The Anatomy of a Deepfake Scam
The scam is devastatingly simple and effective. Fraudsters find a few seconds of a person's voice online, often from a social media post, Instagram Reel, or even a public YouTube video. Using widely available and increasingly sophisticated AI tools, they
clone this voice. The clone can then be used to say anything the scammer types, complete with the original person's tone and inflection. The scammer, now armed with a trusted voice, calls a family member—often a parent or grandparent—with an urgent story: a car crash, a wrongful arrest, a medical emergency. The goal is to create panic and short-circuit rational thought, pressuring the victim to transfer money immediately via UPI or other instant payment methods before they have a chance to verify the story. This exploits human psychology, using fear and trust to bypass all traditional security measures.
Why Current Security Is Not Enough
WhatsApp is built with end-to-end encryption and offers security features like two-factor authentication (2FA). While these are crucial for protecting your account from being hacked, they are utterly powerless against voice cloning scams. These scams don't break the app's security; they break the user's trust. The fraud happens outside the digital code, in the realm of emotional manipulation. Even recent features, like warning users before they message an unknown number, are helpful but insufficient. Scammers can spoof phone numbers to make the call appear to come from a saved contact, and the sheer believability of a loved one's voice in distress is often enough to override any warning pop-ups. The problem is particularly acute in India, where 47% of adults have either been a victim of or know someone who has faced an AI voice scam, nearly double the global average.
The Argument for Verbal Proofs
If technology creates the problem, a low-tech human solution might be the answer. This is where multi-factor verbal proofs come in. The concept is a modern adaptation of a classic espionage technique: a pre-established code word or question-and-answer pair known only to a trusted circle. Unlike multi-factor authentication (MFA) on an app, which uses something you have (your phone) and something you know (a PIN), a verbal proof is an interactive challenge that a scammer's AI cannot anticipate or answer. It's a 'safe word' for financial emergencies. When a call demanding urgent funds comes in, no matter how convincing the voice, the protocol is to ask for the verbal proof. If the caller cannot provide it, the call is immediately identified as fraudulent.

Stored records:
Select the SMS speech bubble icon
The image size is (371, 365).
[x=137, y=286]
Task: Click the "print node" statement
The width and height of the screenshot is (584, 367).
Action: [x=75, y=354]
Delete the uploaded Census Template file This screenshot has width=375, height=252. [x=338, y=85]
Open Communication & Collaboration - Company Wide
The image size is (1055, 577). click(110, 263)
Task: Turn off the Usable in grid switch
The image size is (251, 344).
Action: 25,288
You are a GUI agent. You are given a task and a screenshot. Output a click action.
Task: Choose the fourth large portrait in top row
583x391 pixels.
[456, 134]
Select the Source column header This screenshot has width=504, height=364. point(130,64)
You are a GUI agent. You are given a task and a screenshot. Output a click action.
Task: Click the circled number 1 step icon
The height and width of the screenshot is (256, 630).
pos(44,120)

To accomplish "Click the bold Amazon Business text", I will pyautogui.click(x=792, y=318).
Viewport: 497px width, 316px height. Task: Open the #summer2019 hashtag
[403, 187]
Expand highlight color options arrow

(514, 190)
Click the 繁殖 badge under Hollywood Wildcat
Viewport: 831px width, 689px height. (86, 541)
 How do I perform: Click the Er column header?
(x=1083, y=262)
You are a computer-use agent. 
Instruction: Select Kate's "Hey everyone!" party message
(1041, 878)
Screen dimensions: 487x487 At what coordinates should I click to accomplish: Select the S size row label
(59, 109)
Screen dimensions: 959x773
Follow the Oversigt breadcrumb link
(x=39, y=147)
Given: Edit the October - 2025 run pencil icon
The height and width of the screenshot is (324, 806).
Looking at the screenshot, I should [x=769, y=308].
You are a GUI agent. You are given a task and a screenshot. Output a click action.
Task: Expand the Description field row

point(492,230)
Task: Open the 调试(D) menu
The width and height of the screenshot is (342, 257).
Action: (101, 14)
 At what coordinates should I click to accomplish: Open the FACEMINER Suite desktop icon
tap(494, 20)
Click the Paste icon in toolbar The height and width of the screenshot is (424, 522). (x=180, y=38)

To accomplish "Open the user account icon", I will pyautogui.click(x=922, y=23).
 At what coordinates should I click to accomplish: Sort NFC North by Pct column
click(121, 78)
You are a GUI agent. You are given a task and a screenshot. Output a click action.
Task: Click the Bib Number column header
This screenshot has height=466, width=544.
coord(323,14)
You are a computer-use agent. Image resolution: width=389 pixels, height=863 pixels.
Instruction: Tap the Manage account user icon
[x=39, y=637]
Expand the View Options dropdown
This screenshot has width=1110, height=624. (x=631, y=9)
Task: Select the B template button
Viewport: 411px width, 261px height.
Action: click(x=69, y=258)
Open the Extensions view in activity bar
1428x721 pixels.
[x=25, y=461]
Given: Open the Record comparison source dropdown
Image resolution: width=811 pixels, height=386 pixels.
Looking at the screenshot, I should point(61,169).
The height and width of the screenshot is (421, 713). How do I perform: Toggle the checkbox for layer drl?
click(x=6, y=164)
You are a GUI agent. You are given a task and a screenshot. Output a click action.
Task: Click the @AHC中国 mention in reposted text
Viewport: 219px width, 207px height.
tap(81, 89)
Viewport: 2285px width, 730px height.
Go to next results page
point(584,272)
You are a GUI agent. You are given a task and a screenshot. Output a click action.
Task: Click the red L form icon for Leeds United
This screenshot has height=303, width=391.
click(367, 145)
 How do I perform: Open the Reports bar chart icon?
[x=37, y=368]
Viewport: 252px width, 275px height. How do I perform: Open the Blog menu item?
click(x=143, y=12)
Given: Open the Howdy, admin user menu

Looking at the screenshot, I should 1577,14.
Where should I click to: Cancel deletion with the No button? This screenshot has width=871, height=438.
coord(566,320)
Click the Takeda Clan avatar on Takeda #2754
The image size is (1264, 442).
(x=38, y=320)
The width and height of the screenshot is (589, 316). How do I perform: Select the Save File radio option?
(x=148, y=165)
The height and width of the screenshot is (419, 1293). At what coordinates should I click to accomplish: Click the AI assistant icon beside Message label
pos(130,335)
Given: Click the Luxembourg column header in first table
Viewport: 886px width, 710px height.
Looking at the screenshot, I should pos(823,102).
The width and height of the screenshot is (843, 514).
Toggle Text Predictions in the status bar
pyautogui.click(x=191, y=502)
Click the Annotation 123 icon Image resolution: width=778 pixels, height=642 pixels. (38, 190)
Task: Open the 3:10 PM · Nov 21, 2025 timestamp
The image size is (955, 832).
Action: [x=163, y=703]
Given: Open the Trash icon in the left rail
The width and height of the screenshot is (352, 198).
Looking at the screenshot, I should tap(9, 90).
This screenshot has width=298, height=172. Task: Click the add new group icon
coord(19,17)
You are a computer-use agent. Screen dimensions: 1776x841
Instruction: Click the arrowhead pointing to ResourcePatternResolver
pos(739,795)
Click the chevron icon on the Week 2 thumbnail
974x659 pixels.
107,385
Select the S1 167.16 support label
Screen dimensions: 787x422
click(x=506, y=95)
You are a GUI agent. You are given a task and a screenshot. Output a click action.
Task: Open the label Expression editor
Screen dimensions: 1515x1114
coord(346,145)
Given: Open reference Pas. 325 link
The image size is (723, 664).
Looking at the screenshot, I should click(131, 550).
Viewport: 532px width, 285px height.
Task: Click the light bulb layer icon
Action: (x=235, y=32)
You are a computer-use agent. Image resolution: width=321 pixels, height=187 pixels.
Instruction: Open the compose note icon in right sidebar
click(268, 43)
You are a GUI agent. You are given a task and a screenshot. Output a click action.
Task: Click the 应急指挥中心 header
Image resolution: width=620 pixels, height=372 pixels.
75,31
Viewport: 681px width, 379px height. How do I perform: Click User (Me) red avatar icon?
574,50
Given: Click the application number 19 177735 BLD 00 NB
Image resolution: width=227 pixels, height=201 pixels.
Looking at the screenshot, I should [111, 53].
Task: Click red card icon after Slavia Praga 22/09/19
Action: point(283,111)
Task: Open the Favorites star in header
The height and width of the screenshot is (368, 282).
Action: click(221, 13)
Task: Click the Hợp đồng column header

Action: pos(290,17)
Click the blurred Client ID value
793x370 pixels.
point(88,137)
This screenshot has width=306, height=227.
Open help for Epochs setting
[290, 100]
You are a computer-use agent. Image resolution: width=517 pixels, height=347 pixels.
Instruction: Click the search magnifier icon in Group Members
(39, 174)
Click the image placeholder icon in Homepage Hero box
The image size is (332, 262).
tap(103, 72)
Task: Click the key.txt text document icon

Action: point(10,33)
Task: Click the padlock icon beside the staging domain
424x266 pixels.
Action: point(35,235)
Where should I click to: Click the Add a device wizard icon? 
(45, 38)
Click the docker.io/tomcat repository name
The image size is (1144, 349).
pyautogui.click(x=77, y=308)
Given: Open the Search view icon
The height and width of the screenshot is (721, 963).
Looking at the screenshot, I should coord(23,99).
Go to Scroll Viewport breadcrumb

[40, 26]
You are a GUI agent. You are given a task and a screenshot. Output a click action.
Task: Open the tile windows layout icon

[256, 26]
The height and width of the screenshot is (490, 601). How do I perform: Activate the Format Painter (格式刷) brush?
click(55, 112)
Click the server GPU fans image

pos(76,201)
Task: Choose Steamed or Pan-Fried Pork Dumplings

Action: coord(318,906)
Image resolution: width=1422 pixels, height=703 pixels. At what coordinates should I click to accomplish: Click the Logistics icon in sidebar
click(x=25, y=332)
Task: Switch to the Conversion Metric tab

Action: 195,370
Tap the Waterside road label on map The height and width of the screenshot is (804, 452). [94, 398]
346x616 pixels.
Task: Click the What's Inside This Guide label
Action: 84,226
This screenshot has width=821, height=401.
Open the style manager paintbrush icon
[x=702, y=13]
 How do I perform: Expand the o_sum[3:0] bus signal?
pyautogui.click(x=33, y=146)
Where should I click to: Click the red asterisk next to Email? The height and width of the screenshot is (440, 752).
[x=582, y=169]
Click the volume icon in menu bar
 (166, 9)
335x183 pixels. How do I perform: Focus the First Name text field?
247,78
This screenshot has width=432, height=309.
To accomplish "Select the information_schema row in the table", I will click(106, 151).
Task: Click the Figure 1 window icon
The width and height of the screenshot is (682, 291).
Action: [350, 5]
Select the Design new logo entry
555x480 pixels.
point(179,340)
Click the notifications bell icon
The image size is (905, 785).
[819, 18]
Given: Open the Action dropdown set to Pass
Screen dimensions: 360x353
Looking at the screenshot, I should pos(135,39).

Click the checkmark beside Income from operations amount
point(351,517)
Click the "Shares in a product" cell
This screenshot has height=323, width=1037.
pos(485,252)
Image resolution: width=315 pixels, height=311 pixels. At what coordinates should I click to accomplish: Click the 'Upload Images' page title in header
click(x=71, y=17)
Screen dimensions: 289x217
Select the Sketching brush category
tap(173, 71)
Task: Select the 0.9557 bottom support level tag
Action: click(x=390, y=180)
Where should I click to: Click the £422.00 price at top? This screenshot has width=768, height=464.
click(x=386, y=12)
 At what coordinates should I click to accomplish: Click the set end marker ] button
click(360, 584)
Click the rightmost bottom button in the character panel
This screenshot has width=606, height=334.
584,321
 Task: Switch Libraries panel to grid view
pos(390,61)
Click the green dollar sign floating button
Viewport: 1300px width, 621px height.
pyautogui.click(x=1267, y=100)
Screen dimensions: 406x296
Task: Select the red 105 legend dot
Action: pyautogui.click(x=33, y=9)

▸ **Aim of the exercise**
Please resume the piece on AI voice-cloning scams and verbal proofs, picking up right after its final sentence.

▸ **Task result**
Putting Verbal Codes into Practice
Implementing this defence is simple. Families should agree on a secret word or phrase that is unique and not easily guessable from their social media profiles. Avoid common names, birthdays, or pet names. A good safe word is often a shared memory or an inside joke, something an outsider could never know. For example, instead of "What was my first dog's name?" a better question might be, "What did we call the car with the broken radio?" The key is to make it a non-negotiable family rule: no proof, no money. It needs to become as ingrained a habit as locking the front door. Experts recommend hanging up and calling the person back on their known number as a first step, but a verbal proof adds another, more robust layer of security for situations where a call-back isn't immediately possible.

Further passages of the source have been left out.